In 1996 Essilor made a major strategic move when it decided to enter the US lab business in purchasing the lab network Southern Optical in Greensboro, North Carolina and the Omega Group in Dallas. This decision was taken under the responsibility of the Essilor chairman Gerard Cottet and not without risk because Essilor was now in competition with its customers. This was the beginning of Essilor Laboratories of America which under the management of Hubert Sagnières developed to the biggest lab organization in the USA and gave Essilor the advantage to control distribution and quality of its own products...

The potential synergies from the merger of Essilor and Luxxotica are compelling: cross-selling, in-sourcing of lens procurement, and rationalization of manufacturing and supply chain overlap.

In the longer term a vertically integrated EL will be in a unique position to push the envelope of the industry’s antiquated supply chain with production of complete pairs of branded, integrated frames and lenses with faster delivery times. EL will also be in a unique position to attack the omnichannel space, with the ability to offer customers a range of brands, lenses, customer service levels and delivery times that no rival can match. It will provide enormous customer value, customer lock-in and provide a powerful economic ‘moat’.


It is a great business in an attractive industry and we think we were able to acquire it at a fair price during March. But where could things go wrong?

The biggest issues facing the combined group is the potential battle for control, which may inhibit the integration and realization of synergies and the ability to capitalize on the strategic advantages of a combined EL.

Leonardo del Vecchio is the Italian founder and controlling shareholder of Luxxotica and by all accounts he is a tough operator. After retiring from Luxxotica for a few years (he is currently 84), he returned to running the company and ousting his long-serving number two, who subsequently left the business.
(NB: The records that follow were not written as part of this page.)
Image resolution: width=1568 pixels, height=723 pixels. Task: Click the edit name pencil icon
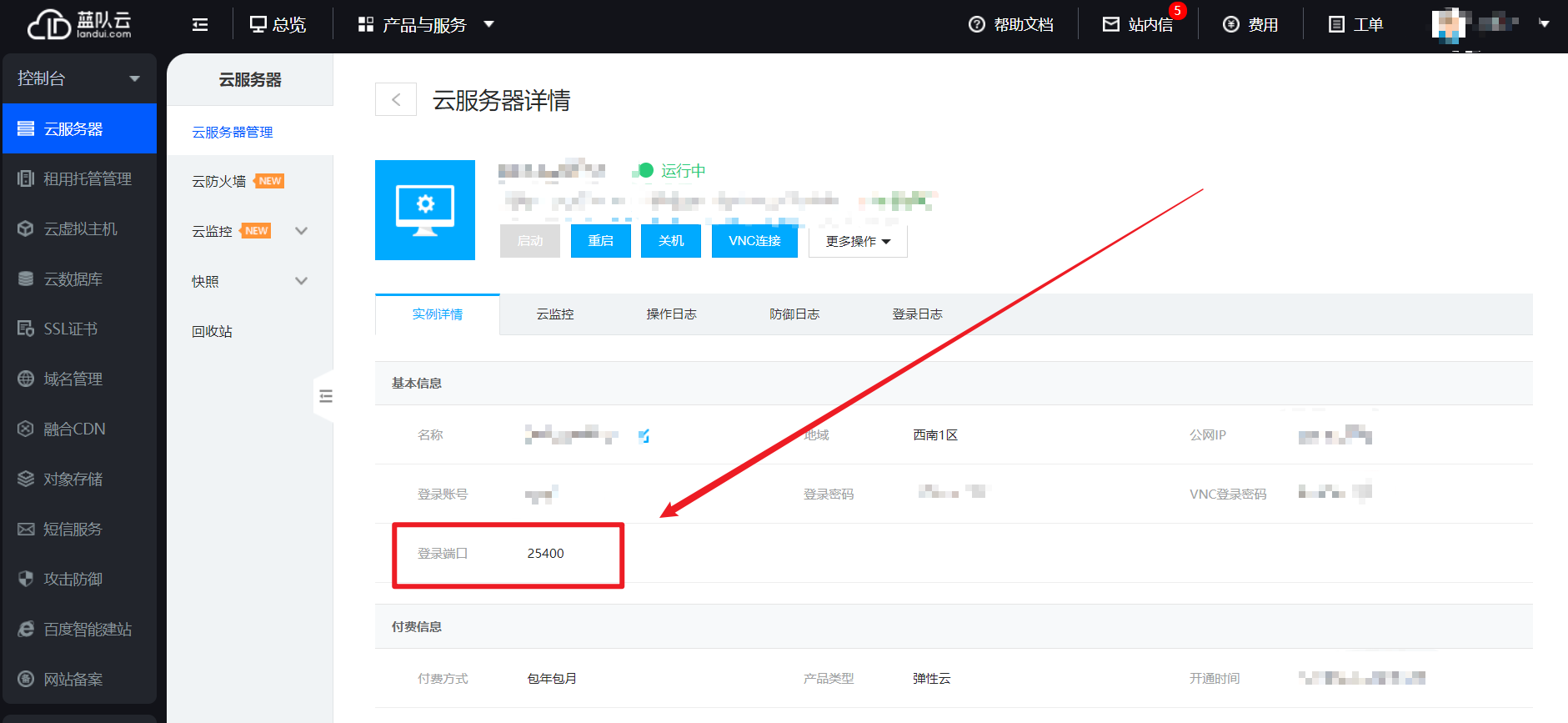pos(644,435)
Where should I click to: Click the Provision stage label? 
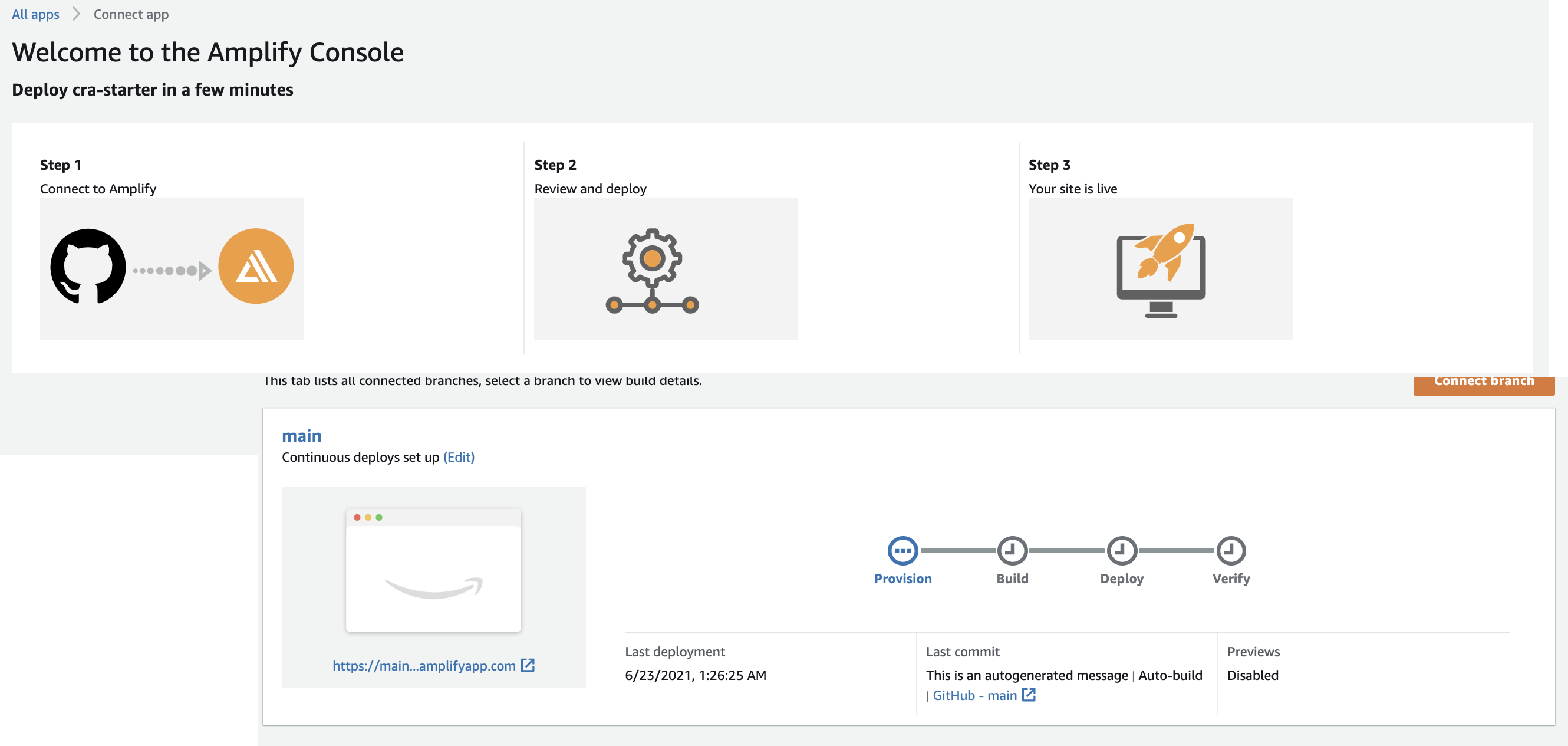[902, 579]
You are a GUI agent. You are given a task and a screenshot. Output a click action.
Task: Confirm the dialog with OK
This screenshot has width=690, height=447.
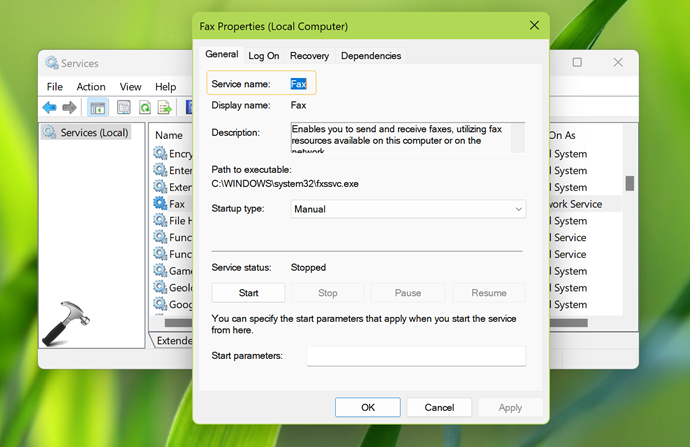[367, 407]
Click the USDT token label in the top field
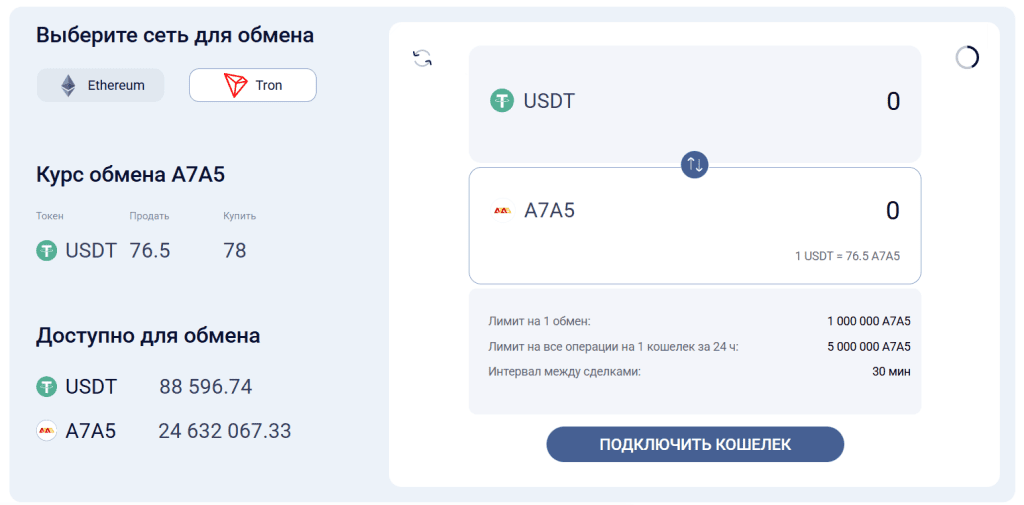 (x=549, y=101)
He has a number of children although none are actively involved in the business and according to reports part of the motivation to merge with Essilor was ensuring the combined group is too large for any of them to influence.


Yet his investment company is the largest individual shareholder of the combined group with around 31%. He is co-executive Chairman of EL with equal powers alongside the CEO of Essilor, Herbert Sagnières. Tensions between Sagnières and del Vecchio arose within months of the merger being completed.


The board of the combined company is split evenly between appointees of the two former entities. The arrangement of joint-control, strong personalities, companies with long and proud histories and their own unique cultures is typically a recipe for trouble and a brewing battle for ultimate control is likely to come to a head at a board meeting in early 2021. At that meeting all directors must stand for re-election. I am not certain what will transpire between now and then, but it is likely to create headlines and some volatility in the share price. In the long term, however, the logic of the merger is compelling. Nobody wins by allowing the opportunities to go to waste.